In 2020, Shapiro received the Huston Smith Award for Interfaith Education and Service from the Board of Directors of the Order of Universal Interfaith.

He served for ten years as Adjunct Professor of Religion at Middle Tennessee State University.

== Honors ==

- "Huston Smith Award for Interfaith Education and Service" (2020)
- Spirituality & Practice Award for Best Spiritual Nonfiction (2001, 2002, 2005, 2007, 2009, 2010)
- Best Buddhist Writing (essay) (2009)
- Tennessee Intellectual Freedom Award (2006)
- Reb Zalman Shachter-Shalomi Legacy Award (2002)
- Best Jewish Writing (essay) (2001, 2002)
- Templeton Foundation Prize in Expanding Humanity's Vision of God (2000)
- Best Nonfiction Essay, Florida Newspaper Association (1993, 1994)
- Moment Magazine Community Service Award (1989)
- Bettan Memorial Prize for Creativity in the Liturgical Arts (1981)

== Works ==
- Open Hands, a Jewish guide to dying, death & bereavement, Medic Publishing (1990)
- Open Hearts, helping friends through mourning, Medic Publishing (1991)
- The Wisdom of the Jewish Sages, Bell Tower/Random House (1995)
- Minyan, Bell Tower/Random House (1997)
- The Way of Solomon, HarperSanFrancisco (2000)
- The Wisdom of Solomon, Bell Tower/Random House	(2001)
- Hasidic Tales, Annotated and Explained, Skylight Paths (2003)
- The Prophets, Annotated and Explained, Skylight Paths (2004)
- Open Secrets, Monkfish (2004)
- Breaking Bread Together, Paraclete Press (2005)
- The Divine Feminine, Annotated and Explained, Skylight Paths (2005)
- Ethics of the Jewish Sages, Annotated and Explained, Skylight Paths (2006)
- The Sacred Art of Lovingkindness, Skylight Paths (2006)
- Recovery, 12 Steps as Spiritual Practice, Skylight Paths (2009)
- The Angelic Way, Bluebridge (2009)
- Ecclesiastes, Annotated and Explained, Skylight Paths (2010)
- Tanya, Annotated and Explained, Skylight Paths (2010)
- Love of Eternal Wisdom, Wisdom House Books (2011)
- Proverbs, Annotated and Explained, Skylight Paths (2011)
- Rabbi Rami Guide to God, Spirituality & Health (2011)
- Rabbi Rami Guide to Forgiveness, Spirituality & Health (2011)
- Rabbi Rami Guide to Parenting, Spirituality & Health (2011)
- Rabbi Rami Guide to Psalm 23, Spirituality & Health (2011)
- The Sacred Art of Writing, Skylight Paths (2012)
- Mount & Mountain, Volume 1, Smyth & Helwys (2012), with Rev.

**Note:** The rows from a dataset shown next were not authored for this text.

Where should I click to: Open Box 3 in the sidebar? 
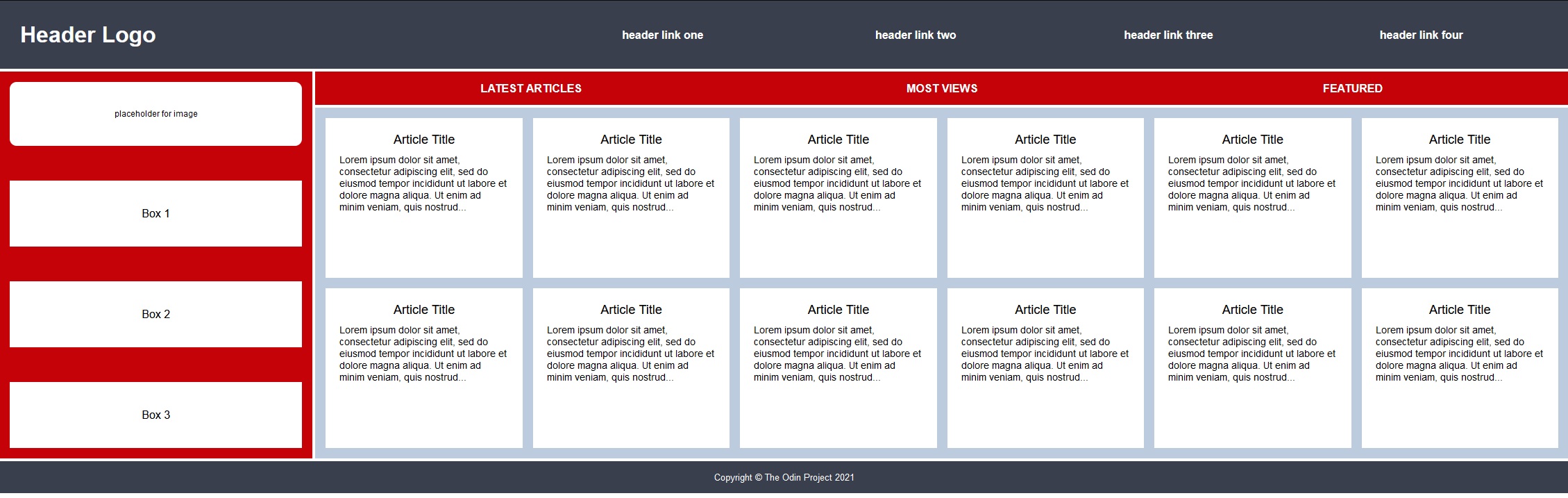click(x=155, y=415)
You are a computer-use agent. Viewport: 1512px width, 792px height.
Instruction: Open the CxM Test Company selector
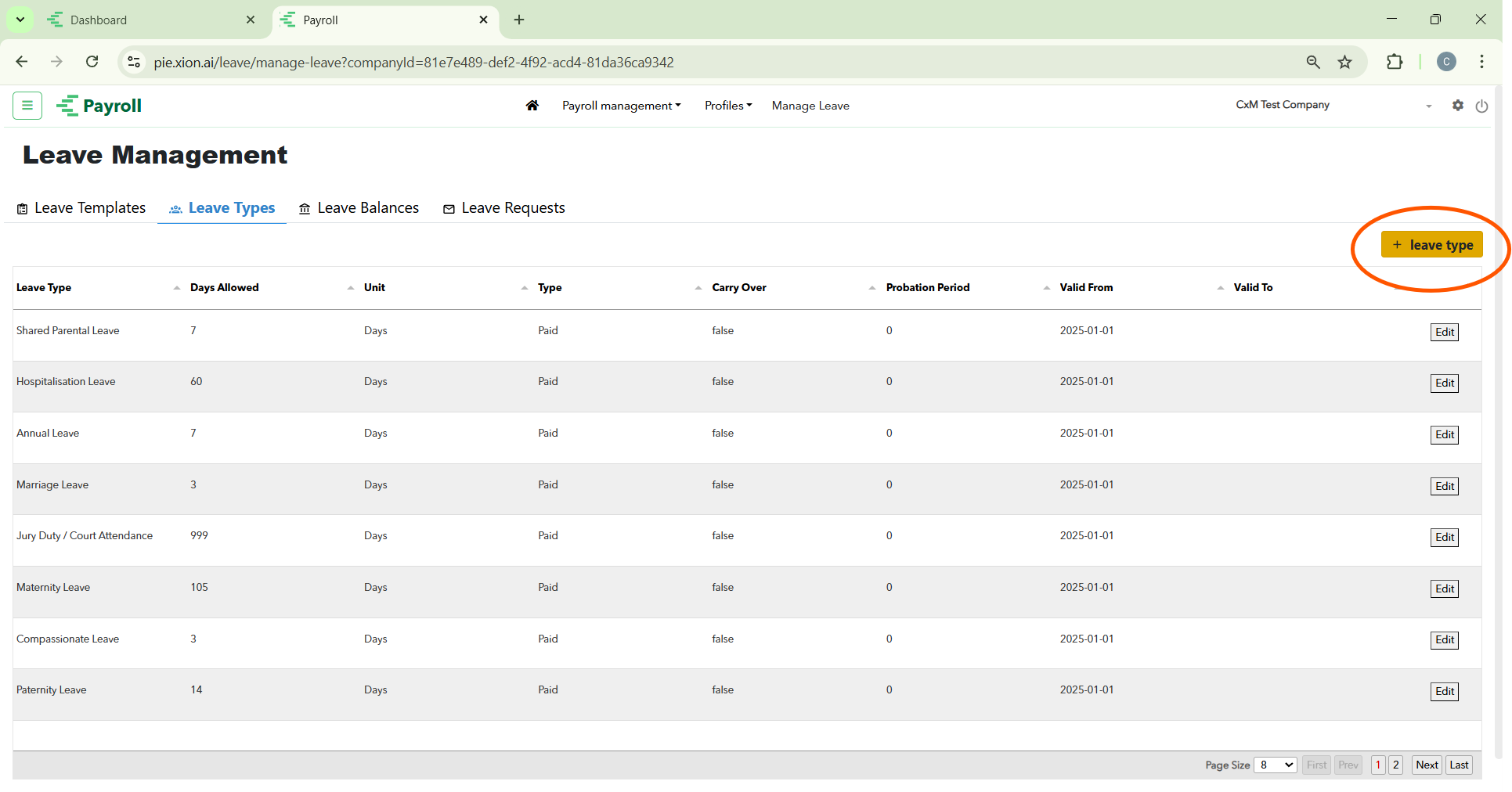[1333, 106]
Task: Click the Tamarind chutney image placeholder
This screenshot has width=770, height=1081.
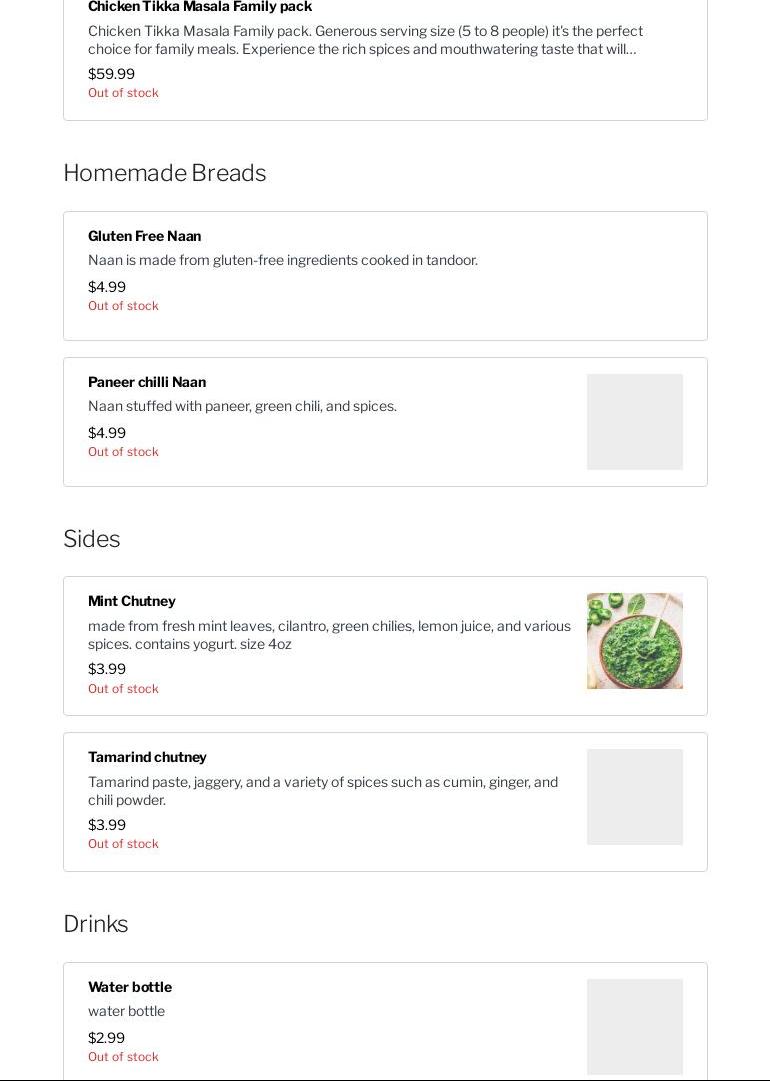Action: click(634, 797)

Dr. Mike Smith
- Amazing Chesed, Jewish Lights Publishing (2012)
- Mount & Mountain, Volume 2, Smyth & Helwys (2013)
- Perennial Wisdom for the Spiritually Independent (2013)
- Mount & Mountain, Volume 3, Smyth & Helwys (2014)
- Let us Break Bread Together, with Rev. Dr. Mike Smith, Paraclete Press.
- The Golden Rule & the World's Religions, Skylight Paths (2015)
- Accidental Grace:Poetry, Prayers and Psalms. 2015
- The World Wisdom Bible, Tuner Publishing (2017)
- Holy Rascals, Sounds True Publishing (2017)
- The Tao of Solomon: Unlocking the Perennial Wisdom of Ecclesiastes, Ben Yehudah Press (2018)
- Surrendered: Shattering the Illusion of Control and Falling Grace with Twelve-Step Spirituality, Skylight Paths (2019)
- The Gospel of Sophia, One River Books (forthcoming)

In addition to these books, Shapiro has contributed chapters to over three dozen anthologies.